▶ _The task_: Which lines in the records below contain the word "header"? Pull out each one and copy it in full.

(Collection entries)
◆ ◆ ◆
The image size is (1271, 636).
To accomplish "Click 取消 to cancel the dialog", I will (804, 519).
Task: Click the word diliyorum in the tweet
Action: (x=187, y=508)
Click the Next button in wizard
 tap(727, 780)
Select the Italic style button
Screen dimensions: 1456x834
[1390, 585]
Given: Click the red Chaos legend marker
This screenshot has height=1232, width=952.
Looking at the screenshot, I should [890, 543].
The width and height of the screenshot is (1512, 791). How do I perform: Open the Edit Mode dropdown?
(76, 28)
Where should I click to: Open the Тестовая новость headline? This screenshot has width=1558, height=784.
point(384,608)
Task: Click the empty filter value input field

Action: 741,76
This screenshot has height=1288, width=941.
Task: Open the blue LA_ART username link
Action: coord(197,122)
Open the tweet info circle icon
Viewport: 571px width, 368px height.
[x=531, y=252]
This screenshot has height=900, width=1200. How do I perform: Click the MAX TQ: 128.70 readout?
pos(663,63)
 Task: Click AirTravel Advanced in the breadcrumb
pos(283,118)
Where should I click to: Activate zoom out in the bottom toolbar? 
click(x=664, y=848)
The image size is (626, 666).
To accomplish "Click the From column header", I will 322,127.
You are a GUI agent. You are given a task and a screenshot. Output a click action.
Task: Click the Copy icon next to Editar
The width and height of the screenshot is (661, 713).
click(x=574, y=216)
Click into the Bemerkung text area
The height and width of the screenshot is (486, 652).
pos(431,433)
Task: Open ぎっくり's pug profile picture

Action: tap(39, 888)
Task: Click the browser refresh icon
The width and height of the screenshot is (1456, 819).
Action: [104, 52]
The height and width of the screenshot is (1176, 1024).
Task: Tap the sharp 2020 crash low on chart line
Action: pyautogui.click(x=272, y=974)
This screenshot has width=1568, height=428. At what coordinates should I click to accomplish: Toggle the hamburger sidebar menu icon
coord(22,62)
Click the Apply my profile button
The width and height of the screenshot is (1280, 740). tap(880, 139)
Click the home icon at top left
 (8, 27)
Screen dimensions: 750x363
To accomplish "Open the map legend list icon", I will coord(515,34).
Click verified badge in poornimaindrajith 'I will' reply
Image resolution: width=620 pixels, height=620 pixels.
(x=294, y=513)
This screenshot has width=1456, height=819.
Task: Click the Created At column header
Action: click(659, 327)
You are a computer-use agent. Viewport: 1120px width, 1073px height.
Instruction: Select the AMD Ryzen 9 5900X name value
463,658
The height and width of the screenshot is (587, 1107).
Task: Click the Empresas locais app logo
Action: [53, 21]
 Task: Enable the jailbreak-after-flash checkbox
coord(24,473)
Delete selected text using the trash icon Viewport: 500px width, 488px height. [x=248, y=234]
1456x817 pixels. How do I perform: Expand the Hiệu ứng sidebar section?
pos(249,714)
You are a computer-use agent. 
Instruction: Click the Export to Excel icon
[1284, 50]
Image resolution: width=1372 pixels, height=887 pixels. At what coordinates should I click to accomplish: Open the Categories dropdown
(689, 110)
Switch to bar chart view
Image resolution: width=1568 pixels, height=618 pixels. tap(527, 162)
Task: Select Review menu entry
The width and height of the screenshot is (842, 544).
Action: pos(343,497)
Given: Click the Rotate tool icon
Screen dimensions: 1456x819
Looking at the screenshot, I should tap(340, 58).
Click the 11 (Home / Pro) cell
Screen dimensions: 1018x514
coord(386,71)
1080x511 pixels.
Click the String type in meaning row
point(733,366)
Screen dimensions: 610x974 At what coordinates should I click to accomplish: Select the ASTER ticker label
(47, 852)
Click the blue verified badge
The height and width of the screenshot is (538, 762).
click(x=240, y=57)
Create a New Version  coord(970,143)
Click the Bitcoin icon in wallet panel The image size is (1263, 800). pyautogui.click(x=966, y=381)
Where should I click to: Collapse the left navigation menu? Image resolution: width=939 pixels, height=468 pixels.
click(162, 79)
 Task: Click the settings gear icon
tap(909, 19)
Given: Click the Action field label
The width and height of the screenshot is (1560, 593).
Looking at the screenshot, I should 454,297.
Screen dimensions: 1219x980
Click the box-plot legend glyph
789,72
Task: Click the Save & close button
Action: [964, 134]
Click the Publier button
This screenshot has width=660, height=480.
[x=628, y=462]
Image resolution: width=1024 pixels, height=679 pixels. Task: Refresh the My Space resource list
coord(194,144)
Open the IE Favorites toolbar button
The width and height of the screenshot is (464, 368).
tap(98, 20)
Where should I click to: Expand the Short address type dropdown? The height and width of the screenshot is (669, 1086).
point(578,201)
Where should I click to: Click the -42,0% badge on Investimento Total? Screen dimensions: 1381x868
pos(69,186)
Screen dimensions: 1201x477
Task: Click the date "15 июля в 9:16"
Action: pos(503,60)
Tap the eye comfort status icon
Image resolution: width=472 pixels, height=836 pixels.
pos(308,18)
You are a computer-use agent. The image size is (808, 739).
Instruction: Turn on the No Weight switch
◆ ◆ ◆
▶ _Task response_:
To accomplish "Click the From column header", I will 322,127.
Task: Click the Created At column header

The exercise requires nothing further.